<<<<

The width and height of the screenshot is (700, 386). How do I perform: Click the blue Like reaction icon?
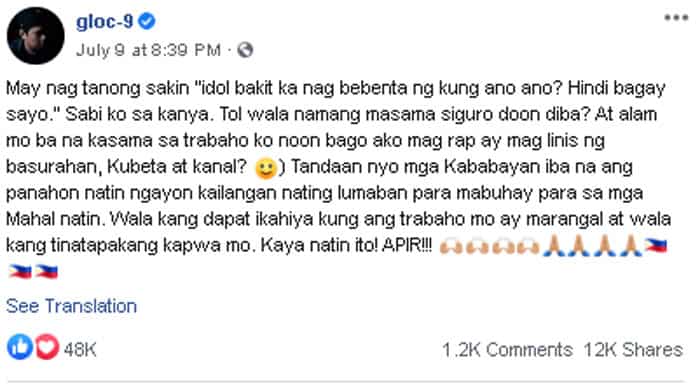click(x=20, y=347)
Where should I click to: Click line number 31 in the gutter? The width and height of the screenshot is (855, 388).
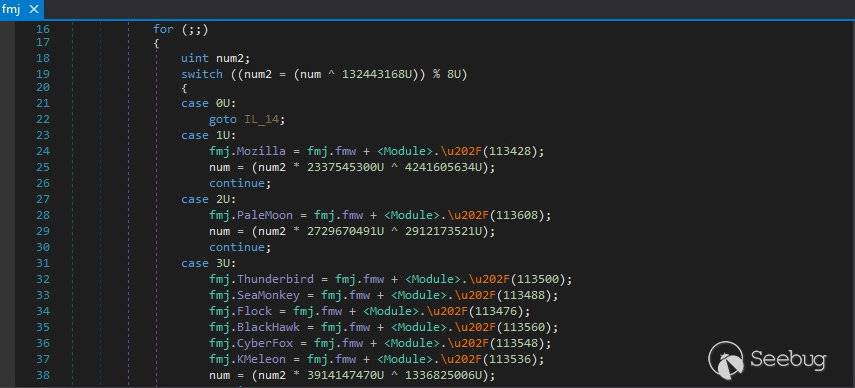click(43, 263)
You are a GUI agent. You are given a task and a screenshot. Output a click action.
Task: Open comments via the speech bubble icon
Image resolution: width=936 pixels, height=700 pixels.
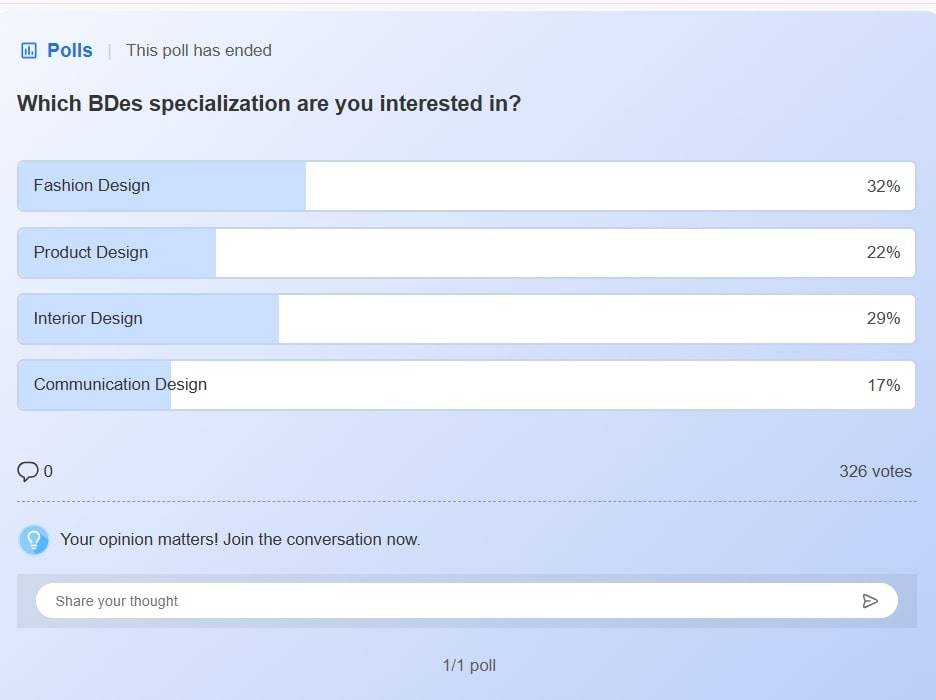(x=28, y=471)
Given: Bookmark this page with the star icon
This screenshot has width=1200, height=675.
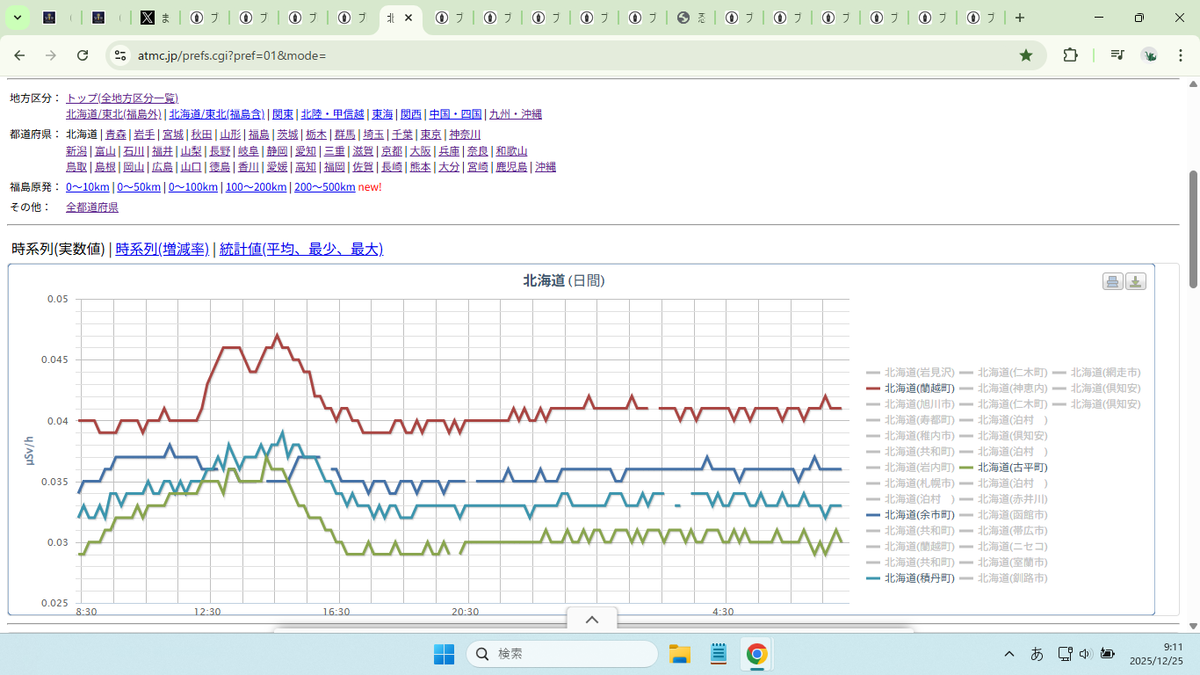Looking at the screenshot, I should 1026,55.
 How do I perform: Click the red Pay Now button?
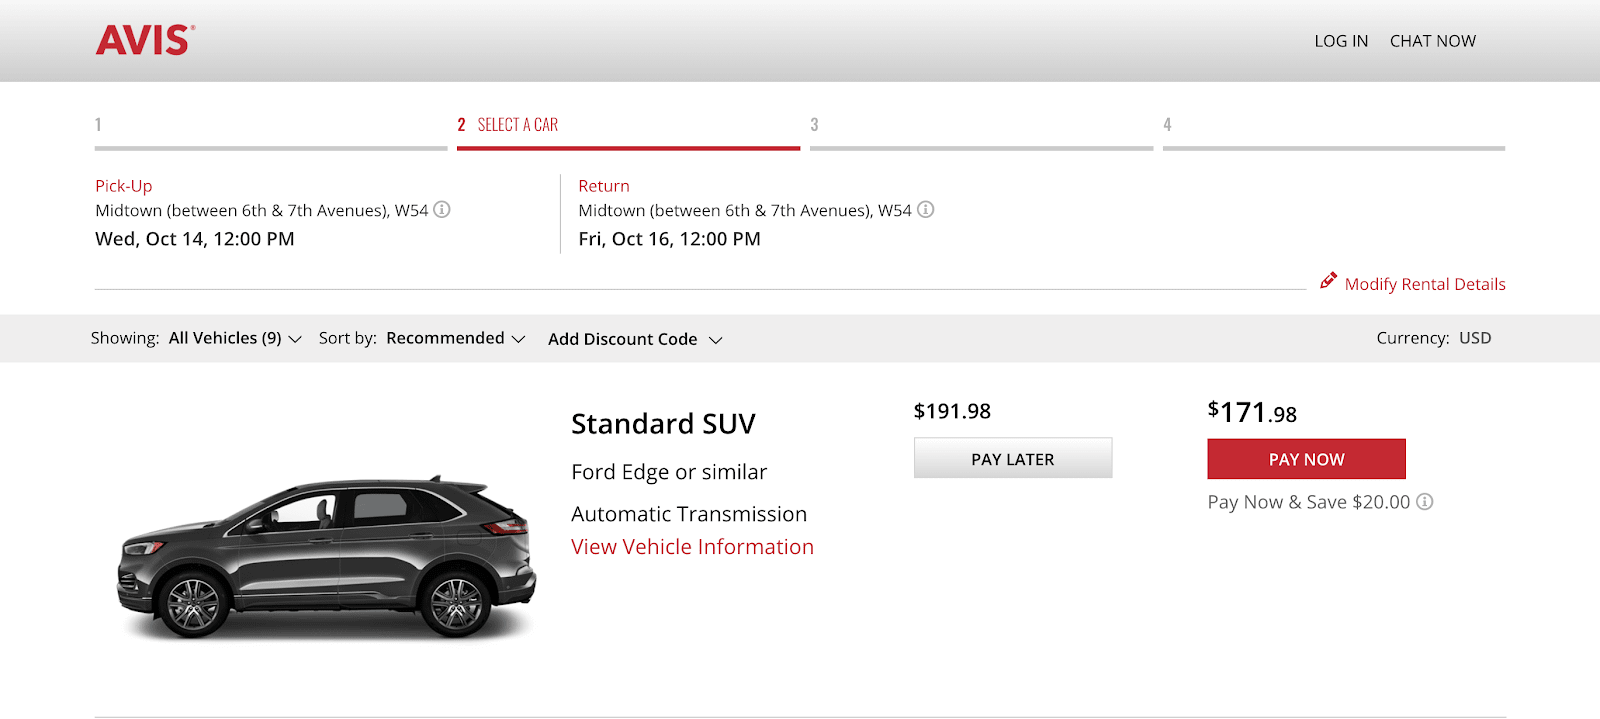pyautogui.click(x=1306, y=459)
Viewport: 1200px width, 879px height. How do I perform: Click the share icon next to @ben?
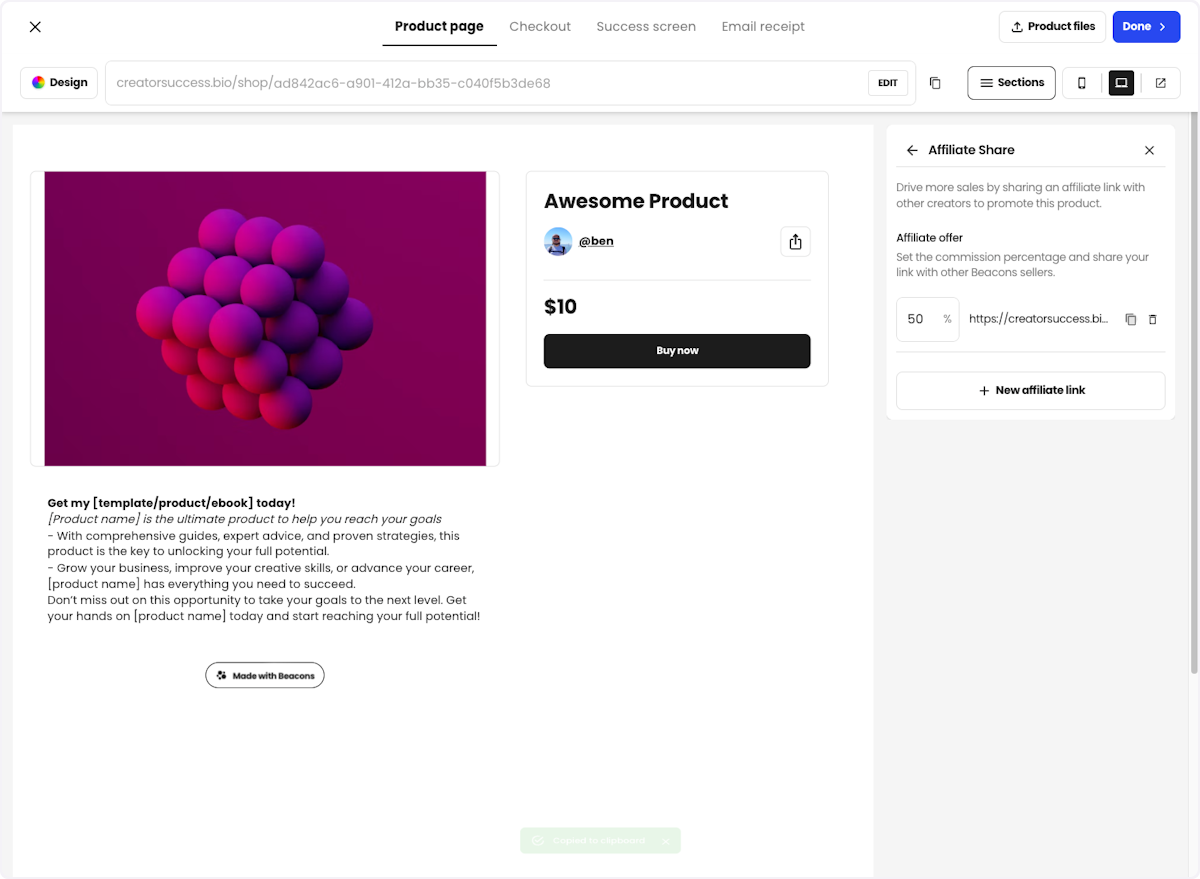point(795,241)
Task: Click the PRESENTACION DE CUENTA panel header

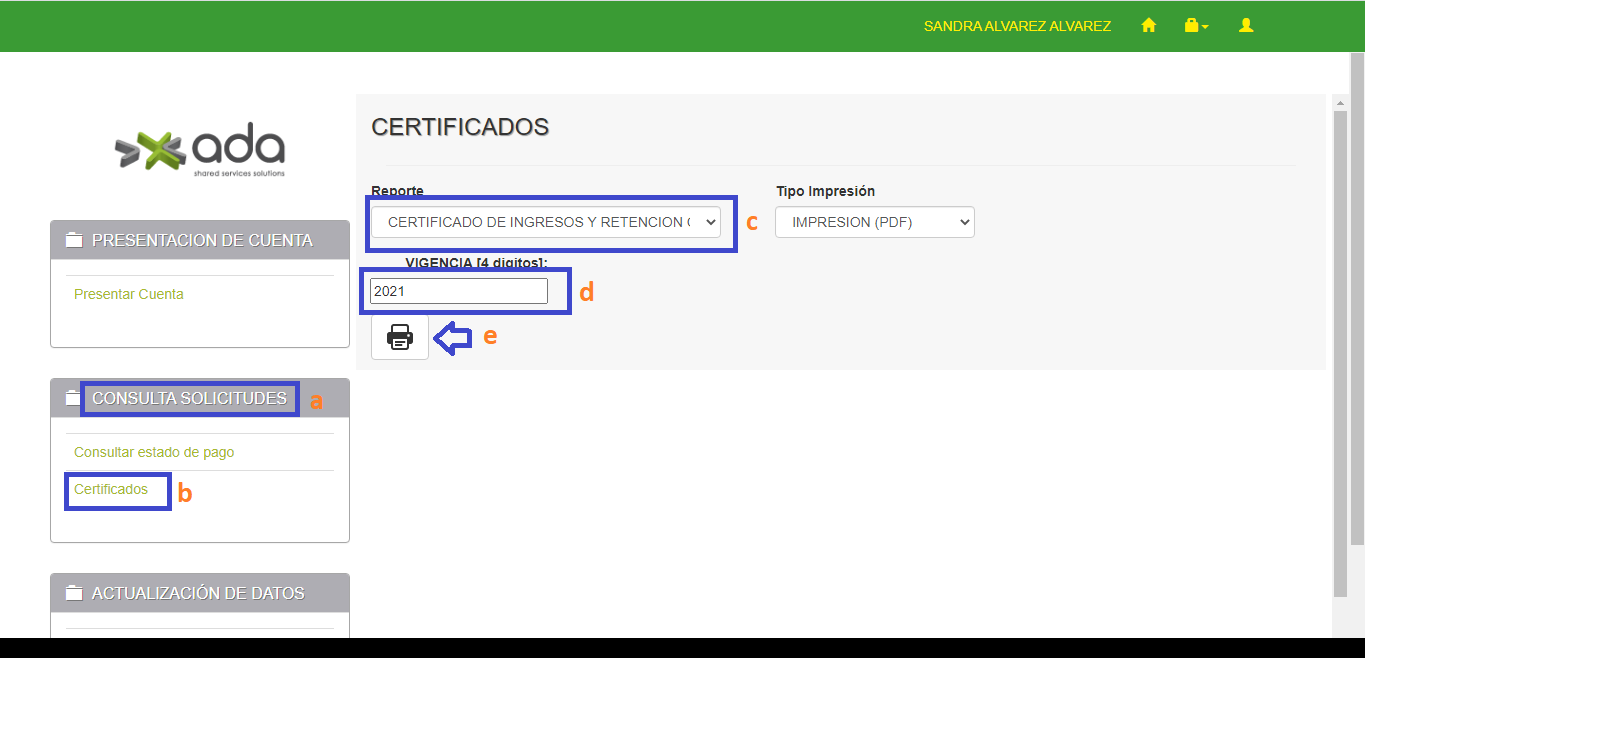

>>>>

-- Requirements --
Please give the lines of the entries above as a JSON list of strings, one string per line, with blank lines and the pictures left out.

-- Task result --
[
  "The width and height of the screenshot is (700, 386). How do I perform: Click the blue Like reaction icon?",
  "click(x=20, y=347)",
  "Where should I click to: Click line number 31 in the gutter? The width and height of the screenshot is (855, 388).",
  "click(43, 263)",
  "You are a GUI agent. You are given a task and a screenshot. Output a click action.",
  "Task: Open comments via the speech bubble icon",
  "Image resolution: width=936 pixels, height=700 pixels.",
  "(x=28, y=471)",
  "Given: Bookmark this page with the star icon",
  "This screenshot has width=1200, height=675.",
  "Looking at the screenshot, I should 1026,55.",
  " How do I perform: Click the red Pay Now button?",
  "pyautogui.click(x=1306, y=459)",
  "Viewport: 1200px width, 879px height. How do I perform: Click the share icon next to @ben?",
  "point(795,241)",
  "Task: Click the PRESENTACION DE CUENTA panel header"
]